This non-fiction book, based on the meticulous journals of Antonina, wife of the zookeeper in Warsaw, is easily read but not easily forgotten. The family managed to stay in the house on the city zoo property, through the zookeeper Jan's connections and his ability to convince authorities to keep the zoo operating in various forms including as a vegetable garden and a fur ranch and in doing so, they managed to save 300 people and help them make their way out of the ghetto to safety. Although Christian, they saw no difference in people based on their religion and put their own lives in jeopardy to care for Jewish Poles.
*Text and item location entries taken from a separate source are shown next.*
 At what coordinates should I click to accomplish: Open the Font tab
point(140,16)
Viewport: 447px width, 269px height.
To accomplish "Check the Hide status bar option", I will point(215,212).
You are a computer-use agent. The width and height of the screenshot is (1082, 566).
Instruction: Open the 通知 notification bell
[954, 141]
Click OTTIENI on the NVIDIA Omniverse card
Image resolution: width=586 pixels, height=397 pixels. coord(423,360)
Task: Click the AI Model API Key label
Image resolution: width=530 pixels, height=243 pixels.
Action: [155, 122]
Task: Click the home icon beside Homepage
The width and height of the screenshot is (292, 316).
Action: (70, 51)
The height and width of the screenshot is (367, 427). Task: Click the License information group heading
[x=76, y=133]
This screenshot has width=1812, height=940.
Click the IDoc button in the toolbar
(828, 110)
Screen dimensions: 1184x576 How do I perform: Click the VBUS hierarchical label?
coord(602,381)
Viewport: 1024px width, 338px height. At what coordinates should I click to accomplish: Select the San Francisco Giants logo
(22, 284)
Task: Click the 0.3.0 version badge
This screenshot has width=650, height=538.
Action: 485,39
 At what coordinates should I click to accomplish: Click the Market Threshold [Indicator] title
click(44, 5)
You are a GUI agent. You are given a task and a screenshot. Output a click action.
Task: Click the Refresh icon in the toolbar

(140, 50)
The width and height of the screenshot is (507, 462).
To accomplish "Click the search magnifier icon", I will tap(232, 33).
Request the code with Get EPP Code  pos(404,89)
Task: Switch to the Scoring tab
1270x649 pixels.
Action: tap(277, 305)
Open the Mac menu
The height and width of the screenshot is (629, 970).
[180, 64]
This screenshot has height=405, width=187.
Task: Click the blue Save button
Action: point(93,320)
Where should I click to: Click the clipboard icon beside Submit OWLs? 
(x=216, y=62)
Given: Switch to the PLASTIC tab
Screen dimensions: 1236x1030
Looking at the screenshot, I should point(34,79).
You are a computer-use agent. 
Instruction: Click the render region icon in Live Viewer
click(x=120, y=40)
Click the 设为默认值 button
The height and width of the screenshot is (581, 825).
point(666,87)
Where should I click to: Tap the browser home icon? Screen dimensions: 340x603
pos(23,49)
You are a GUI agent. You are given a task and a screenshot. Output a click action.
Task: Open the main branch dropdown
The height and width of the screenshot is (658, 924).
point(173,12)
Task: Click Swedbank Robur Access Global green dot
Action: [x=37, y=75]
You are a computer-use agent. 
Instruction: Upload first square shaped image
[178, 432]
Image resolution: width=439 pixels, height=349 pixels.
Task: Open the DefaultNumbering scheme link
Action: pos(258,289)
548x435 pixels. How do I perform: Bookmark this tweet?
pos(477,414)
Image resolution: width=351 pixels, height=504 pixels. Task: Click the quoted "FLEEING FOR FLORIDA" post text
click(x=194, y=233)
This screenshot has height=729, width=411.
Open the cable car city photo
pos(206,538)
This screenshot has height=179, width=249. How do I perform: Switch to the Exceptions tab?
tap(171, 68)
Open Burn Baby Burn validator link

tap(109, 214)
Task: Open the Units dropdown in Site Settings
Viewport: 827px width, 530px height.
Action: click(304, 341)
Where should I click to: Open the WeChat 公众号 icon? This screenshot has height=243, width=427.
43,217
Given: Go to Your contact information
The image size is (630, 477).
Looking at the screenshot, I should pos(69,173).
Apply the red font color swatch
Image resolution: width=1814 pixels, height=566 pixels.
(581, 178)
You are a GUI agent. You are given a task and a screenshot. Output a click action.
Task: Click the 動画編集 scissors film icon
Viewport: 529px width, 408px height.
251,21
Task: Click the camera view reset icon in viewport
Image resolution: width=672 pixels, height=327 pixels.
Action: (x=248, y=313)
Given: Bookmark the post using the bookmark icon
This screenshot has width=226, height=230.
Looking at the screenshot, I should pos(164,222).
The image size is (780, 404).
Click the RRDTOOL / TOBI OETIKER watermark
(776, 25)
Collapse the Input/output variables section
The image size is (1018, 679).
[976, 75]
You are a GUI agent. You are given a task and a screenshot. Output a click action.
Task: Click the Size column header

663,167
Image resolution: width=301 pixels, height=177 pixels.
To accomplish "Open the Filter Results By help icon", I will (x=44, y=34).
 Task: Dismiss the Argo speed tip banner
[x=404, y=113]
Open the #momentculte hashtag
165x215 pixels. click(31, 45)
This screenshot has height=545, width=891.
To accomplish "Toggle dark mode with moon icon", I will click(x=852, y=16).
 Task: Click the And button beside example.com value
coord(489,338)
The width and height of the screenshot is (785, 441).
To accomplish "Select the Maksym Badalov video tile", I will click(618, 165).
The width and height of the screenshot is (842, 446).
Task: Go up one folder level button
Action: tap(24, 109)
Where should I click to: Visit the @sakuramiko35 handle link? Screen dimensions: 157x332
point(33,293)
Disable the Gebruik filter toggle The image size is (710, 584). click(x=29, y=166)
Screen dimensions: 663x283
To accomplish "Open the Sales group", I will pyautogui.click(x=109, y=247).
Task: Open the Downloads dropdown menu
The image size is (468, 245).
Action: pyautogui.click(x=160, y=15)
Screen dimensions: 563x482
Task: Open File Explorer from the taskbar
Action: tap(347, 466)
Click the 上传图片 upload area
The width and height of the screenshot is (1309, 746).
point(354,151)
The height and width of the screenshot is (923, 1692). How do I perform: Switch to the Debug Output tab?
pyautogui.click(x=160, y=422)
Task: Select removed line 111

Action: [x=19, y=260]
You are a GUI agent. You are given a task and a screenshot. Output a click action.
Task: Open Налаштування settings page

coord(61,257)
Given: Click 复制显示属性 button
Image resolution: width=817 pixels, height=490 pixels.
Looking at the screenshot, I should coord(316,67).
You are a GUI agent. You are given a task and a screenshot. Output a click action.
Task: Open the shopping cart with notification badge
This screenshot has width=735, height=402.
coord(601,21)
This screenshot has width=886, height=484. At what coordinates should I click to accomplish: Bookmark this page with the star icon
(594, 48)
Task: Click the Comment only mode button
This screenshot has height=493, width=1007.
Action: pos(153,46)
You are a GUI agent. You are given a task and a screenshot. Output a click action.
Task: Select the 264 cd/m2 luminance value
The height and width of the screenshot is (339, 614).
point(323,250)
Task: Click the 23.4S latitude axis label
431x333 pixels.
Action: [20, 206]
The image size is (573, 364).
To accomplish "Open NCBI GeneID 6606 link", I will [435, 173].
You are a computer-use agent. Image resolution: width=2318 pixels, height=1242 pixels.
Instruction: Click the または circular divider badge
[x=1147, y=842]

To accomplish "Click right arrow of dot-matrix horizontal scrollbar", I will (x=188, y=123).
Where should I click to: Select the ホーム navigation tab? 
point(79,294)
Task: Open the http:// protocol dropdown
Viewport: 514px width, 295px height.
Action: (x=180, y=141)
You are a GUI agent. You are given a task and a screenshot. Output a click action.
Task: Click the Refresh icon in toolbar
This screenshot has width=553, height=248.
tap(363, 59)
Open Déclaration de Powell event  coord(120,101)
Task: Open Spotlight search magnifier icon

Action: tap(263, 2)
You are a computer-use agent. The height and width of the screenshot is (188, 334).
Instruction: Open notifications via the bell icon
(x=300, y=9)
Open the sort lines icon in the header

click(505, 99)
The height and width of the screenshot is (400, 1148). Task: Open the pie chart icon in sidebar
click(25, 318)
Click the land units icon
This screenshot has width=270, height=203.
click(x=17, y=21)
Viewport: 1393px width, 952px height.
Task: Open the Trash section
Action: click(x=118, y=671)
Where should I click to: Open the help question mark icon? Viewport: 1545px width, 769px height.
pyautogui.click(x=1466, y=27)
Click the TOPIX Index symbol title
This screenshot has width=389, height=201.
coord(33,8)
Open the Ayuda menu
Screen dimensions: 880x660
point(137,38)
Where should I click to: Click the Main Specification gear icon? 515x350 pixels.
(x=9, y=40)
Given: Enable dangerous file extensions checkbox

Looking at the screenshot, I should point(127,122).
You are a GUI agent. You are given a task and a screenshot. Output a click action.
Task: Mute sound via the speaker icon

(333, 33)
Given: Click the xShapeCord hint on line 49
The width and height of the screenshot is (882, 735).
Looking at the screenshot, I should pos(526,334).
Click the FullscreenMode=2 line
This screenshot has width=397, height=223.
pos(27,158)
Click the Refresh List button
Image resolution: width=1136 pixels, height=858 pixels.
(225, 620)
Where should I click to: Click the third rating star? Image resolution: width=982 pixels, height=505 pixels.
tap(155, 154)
But the book is much more than a record of the family's life on the zoo grounds. Jan was an active member of the Polish underground, and Ackerman documents the activities of the Jews trapped in Poland and earmarked for the Nazi's most brutal treatment. She tells of an underground high school, a university and a hospital operating in the ghetto; she reveals the ways that people were able to move in and out of the ghetto; and how messages and supplies were sent back and forth between the ghetto and the Polish government in exile in London. There is also a wealth of information on the Nazis' attempts to recreate various extinct northern European animals that they considered properly Aryan.
Although I have read much about the Holocaust, this intimate portrait of life in Warsaw instilled admiration in me for the Poles--their history, their culture, and the devastation the Nazi's wreaked on Warsaw. And then, in what should have been their liberation at the end of the war, the Allies stood by while Russia pushed into Warsaw and continued the oppression of this proud people.